After some years, it dawned on me that this slogan was useless. Wherever I shopped, I had no option but to be myself. The correct reply to the exhortation to “Be yourself” is, in fact, not to shop but to ask a question: “As opposed to whom?”
I realised, somewhat sadly, that I was just as much myself if I shopped at Sandton City. Or Killarney. Or China City. I saw that I had no alternative to being myself, and I wouldn’t turn into a different person by shopping elsewhere. Even at Checkers.
So I learned this important lesson in identity politics, but today I still struggle a bit with the exhortations delivered by street posters.
I have been seeing a new, long series of such posters encouraging one to get the children in order, marshall the uncles and other hangers-on, sort out the pizzas, and so on.

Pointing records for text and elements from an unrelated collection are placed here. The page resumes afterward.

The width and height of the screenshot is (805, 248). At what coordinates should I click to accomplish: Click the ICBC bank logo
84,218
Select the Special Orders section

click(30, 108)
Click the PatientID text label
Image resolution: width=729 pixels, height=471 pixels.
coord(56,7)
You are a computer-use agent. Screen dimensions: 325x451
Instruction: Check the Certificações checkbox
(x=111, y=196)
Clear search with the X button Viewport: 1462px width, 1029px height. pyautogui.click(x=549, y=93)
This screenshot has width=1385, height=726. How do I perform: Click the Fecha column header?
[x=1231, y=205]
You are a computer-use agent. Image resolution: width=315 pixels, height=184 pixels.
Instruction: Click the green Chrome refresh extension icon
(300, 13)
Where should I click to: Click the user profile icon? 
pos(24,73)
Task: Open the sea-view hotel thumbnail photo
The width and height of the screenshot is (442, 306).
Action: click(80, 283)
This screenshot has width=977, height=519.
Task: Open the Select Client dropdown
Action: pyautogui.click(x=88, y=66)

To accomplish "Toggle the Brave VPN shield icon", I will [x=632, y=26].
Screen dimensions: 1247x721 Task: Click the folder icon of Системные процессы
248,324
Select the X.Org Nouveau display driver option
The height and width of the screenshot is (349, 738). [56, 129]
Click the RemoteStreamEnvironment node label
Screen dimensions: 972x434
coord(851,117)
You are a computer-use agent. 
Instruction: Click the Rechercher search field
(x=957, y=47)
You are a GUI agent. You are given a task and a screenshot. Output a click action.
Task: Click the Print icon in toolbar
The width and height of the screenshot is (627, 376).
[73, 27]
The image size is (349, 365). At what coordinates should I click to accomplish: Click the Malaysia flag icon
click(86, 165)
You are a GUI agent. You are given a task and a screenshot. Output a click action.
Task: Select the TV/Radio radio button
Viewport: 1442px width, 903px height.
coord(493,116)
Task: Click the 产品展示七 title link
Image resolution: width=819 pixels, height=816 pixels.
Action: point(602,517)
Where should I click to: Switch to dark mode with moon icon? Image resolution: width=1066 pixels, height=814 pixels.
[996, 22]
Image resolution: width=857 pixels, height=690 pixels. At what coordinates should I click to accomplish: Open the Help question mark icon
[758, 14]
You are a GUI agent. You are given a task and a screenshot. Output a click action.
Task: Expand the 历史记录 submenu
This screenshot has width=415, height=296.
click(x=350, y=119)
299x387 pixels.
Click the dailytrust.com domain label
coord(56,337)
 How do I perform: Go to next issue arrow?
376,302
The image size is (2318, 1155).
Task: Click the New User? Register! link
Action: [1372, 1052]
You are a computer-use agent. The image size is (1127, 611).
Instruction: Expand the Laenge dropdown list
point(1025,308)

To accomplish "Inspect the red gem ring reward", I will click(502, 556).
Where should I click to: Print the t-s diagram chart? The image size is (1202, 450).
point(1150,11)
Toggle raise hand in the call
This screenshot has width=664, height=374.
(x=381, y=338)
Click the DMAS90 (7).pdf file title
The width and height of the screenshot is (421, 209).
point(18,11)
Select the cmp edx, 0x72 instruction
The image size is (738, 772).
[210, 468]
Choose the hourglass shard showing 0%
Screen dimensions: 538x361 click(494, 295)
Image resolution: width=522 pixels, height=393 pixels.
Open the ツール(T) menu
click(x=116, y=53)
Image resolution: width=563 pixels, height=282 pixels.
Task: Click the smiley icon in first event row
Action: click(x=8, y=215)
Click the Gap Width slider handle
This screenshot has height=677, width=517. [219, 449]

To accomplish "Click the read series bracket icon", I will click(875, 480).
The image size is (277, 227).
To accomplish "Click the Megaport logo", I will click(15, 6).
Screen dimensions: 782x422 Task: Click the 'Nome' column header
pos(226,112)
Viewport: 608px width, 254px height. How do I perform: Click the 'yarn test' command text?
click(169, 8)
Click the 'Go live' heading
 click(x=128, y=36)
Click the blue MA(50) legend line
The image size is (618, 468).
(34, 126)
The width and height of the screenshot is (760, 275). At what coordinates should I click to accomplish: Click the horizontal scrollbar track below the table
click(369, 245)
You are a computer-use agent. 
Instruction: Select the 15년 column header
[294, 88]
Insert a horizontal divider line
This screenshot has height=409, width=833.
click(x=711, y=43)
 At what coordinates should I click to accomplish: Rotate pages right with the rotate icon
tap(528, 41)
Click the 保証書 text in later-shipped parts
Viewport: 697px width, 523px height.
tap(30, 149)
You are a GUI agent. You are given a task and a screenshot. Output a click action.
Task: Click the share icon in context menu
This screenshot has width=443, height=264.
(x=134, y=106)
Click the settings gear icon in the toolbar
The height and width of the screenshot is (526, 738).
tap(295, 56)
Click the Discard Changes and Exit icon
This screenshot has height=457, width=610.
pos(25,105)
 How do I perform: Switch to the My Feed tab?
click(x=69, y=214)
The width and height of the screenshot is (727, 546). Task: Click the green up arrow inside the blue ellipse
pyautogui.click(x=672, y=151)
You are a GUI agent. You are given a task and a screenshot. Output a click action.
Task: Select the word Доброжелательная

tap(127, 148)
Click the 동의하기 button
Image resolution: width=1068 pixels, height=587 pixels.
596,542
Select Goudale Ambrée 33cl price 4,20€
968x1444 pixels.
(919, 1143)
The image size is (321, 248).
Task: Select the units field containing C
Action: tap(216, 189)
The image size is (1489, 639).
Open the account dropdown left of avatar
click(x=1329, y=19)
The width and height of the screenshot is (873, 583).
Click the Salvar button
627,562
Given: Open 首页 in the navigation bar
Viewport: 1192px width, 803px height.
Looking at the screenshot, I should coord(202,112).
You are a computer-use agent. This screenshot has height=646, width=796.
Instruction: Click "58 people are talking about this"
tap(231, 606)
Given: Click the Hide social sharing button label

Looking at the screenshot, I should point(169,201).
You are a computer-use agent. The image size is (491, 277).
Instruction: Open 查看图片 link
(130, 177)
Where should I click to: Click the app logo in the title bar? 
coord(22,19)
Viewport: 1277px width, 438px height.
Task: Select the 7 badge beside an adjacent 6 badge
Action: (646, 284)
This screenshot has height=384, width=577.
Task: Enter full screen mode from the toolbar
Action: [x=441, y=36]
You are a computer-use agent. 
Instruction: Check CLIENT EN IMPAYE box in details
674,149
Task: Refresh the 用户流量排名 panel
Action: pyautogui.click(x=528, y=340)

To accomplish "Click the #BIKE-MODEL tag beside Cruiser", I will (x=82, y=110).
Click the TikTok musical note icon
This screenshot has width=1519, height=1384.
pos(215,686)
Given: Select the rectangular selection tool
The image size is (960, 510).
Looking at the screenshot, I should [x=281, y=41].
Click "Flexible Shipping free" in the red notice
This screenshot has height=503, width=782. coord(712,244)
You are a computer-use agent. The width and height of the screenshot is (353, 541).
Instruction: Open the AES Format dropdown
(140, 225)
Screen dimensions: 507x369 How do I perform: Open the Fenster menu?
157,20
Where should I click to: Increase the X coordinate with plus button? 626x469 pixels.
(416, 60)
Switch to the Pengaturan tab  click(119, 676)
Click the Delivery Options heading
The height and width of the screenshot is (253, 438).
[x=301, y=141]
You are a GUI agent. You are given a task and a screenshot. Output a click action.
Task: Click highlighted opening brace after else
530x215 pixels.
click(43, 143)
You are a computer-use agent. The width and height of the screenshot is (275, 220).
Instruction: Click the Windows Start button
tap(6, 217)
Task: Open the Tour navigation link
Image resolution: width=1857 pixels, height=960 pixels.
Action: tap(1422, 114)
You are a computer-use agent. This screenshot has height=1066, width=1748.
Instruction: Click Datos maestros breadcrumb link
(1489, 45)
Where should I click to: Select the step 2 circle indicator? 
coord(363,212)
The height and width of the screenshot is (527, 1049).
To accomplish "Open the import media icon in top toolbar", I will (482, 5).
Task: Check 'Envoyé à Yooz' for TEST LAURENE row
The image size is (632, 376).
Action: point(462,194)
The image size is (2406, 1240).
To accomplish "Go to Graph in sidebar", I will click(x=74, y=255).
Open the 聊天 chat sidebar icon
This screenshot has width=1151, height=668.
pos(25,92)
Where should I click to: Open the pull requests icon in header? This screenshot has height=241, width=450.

I puzzled over these posters, which were advertising something called Netflix.
Then I realised: the posters are not addressed to me. They’re addressed to a fraught materfamilias who needs a newfangled kind of TV channel to keep her extended family entertained. It’s just that she has a lot of stuff to do to get them all to sit down on the sofa and be attentive to the television, hence the posters.
I pity that poor woman: we all know that women, particularly black women, bear the brunt of most of the shit that has to happen to keep life going. And I hope that Netflix will solve her problems. But why are they telling me?
It would be useful, I conclude, if the posters on our lampposts were to indicate whom they are addressing. People shouldn’t have to waste time trying to follow the posters’ advice when, in fact, it doesn’t apply to them at all.
There’s another new set of posters I’m seeing: “Smile more, complain less,” they say in capital letters. And “Phone your Mom.” Or they advise: “Tell someone they look good.”
These posters are a bit like the ones that, during elections, say “Vote ANC” or whatever. Not aimed at people who don’t like being told what to do, obviously. So I’m not paying attention any more. They’re clearly not addressed to me.